■ Task to complete
What do the lines say from the one containing "Click the green market status dot" to the end of the records? Restate them word for word, and only those.

■ Data records
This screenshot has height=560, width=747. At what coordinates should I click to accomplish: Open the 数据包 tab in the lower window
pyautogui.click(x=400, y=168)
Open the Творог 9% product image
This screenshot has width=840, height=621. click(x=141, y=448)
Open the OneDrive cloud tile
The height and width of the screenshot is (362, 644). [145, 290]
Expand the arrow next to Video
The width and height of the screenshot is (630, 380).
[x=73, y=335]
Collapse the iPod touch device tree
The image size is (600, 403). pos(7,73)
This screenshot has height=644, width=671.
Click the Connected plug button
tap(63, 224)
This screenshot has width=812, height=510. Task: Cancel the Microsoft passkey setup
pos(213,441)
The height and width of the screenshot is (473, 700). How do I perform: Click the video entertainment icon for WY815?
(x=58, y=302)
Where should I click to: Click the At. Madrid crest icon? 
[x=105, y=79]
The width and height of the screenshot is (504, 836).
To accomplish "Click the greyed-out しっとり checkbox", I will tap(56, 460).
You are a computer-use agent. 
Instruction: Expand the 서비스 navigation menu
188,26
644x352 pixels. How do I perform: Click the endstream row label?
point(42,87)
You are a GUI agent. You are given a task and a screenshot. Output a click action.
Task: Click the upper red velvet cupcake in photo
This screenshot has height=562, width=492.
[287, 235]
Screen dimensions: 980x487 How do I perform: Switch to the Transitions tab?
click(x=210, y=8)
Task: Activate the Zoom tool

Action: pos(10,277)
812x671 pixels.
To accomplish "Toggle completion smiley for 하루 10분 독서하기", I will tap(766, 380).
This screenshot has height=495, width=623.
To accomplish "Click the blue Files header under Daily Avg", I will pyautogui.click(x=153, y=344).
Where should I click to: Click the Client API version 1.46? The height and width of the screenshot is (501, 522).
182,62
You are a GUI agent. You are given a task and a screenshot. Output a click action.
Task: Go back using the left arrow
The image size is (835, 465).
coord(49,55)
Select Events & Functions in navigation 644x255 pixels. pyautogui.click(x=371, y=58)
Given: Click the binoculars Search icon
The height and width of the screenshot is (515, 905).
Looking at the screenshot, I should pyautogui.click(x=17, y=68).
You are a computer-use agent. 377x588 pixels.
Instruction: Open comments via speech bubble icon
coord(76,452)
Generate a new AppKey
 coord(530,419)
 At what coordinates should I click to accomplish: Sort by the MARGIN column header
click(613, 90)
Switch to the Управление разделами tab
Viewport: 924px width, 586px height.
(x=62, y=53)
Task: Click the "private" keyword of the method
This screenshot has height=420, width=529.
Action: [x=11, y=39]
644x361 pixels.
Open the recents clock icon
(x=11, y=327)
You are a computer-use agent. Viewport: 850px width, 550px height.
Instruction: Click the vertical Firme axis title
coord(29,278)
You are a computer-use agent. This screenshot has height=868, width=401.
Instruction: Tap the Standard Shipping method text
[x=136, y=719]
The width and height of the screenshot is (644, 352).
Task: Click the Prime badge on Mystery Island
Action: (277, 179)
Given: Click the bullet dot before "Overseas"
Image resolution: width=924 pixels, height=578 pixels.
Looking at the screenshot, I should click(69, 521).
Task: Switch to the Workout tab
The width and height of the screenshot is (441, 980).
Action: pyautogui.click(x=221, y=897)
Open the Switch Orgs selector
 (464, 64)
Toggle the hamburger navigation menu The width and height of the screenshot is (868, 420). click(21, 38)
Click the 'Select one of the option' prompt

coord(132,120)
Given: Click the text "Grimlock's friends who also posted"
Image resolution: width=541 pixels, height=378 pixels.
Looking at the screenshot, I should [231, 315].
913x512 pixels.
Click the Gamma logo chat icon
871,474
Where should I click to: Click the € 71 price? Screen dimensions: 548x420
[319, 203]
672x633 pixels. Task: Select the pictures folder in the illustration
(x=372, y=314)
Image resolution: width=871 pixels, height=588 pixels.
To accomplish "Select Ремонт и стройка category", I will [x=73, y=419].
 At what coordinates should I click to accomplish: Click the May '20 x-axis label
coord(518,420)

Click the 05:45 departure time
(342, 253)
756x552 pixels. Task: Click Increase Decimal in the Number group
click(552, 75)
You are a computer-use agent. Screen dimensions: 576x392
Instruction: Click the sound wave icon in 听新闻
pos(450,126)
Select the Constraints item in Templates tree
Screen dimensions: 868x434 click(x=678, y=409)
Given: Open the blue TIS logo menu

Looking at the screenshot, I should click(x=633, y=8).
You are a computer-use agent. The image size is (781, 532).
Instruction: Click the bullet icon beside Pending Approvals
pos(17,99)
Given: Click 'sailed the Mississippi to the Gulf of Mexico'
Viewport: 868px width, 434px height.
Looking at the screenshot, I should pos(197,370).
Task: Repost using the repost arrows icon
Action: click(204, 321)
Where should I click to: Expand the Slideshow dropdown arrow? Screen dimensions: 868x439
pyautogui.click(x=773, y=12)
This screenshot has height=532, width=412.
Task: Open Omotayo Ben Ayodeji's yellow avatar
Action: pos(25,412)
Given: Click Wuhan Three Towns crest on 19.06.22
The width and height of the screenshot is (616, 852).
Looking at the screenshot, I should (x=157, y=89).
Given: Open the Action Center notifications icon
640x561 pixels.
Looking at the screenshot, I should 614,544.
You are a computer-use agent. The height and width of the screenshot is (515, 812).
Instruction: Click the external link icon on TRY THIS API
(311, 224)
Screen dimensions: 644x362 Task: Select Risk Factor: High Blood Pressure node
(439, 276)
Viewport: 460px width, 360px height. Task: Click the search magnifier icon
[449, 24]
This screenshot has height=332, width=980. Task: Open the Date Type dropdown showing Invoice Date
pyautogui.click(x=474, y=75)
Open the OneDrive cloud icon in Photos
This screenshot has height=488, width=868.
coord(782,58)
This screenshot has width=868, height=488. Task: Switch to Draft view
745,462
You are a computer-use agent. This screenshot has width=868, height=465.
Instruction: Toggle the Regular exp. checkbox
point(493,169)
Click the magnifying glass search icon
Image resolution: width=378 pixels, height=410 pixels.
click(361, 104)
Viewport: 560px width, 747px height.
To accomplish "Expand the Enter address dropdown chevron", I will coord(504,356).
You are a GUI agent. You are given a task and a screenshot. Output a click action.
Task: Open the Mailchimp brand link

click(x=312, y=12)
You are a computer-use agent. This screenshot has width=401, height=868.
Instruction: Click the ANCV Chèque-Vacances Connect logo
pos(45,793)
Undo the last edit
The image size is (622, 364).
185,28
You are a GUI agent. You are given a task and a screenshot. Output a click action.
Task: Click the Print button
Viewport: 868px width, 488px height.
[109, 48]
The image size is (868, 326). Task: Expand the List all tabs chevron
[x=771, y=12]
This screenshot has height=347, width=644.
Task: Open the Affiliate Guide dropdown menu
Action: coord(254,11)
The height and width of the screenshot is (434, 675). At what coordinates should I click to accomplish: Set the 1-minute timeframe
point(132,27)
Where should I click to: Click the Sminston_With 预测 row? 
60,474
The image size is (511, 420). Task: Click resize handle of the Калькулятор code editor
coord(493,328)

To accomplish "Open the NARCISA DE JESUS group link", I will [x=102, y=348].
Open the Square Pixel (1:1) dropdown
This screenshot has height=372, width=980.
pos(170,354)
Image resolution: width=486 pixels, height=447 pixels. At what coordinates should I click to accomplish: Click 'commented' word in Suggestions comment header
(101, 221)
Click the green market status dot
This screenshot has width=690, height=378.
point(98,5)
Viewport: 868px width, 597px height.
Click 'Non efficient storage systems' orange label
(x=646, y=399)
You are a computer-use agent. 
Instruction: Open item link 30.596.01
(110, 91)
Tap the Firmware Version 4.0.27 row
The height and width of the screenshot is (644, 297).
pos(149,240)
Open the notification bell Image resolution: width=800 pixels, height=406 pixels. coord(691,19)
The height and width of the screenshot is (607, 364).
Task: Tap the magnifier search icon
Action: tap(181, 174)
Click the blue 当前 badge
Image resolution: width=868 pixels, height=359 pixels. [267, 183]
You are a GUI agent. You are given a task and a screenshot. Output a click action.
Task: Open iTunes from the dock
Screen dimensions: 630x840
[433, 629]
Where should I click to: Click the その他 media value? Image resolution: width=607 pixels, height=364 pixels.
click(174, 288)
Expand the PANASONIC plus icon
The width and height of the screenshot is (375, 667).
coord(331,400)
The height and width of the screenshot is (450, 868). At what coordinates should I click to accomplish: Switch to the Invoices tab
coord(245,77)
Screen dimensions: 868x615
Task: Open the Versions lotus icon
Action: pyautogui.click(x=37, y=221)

■ Response
Click the green market status dot
This screenshot has width=690, height=378.
point(98,5)
Viewport: 868px width, 597px height.
Click 'Non efficient storage systems' orange label
(x=646, y=399)
You are a computer-use agent. 
Instruction: Open item link 30.596.01
(110, 91)
Tap the Firmware Version 4.0.27 row
The height and width of the screenshot is (644, 297).
pos(149,240)
Open the notification bell Image resolution: width=800 pixels, height=406 pixels. coord(691,19)
The height and width of the screenshot is (607, 364).
Task: Tap the magnifier search icon
Action: tap(181, 174)
Click the blue 当前 badge
Image resolution: width=868 pixels, height=359 pixels. [267, 183]
You are a GUI agent. You are given a task and a screenshot. Output a click action.
Task: Open iTunes from the dock
Screen dimensions: 630x840
[433, 629]
Where should I click to: Click the その他 media value? Image resolution: width=607 pixels, height=364 pixels.
click(174, 288)
Expand the PANASONIC plus icon
The width and height of the screenshot is (375, 667).
coord(331,400)
The height and width of the screenshot is (450, 868). At what coordinates should I click to accomplish: Switch to the Invoices tab
coord(245,77)
Screen dimensions: 868x615
Task: Open the Versions lotus icon
Action: pyautogui.click(x=37, y=221)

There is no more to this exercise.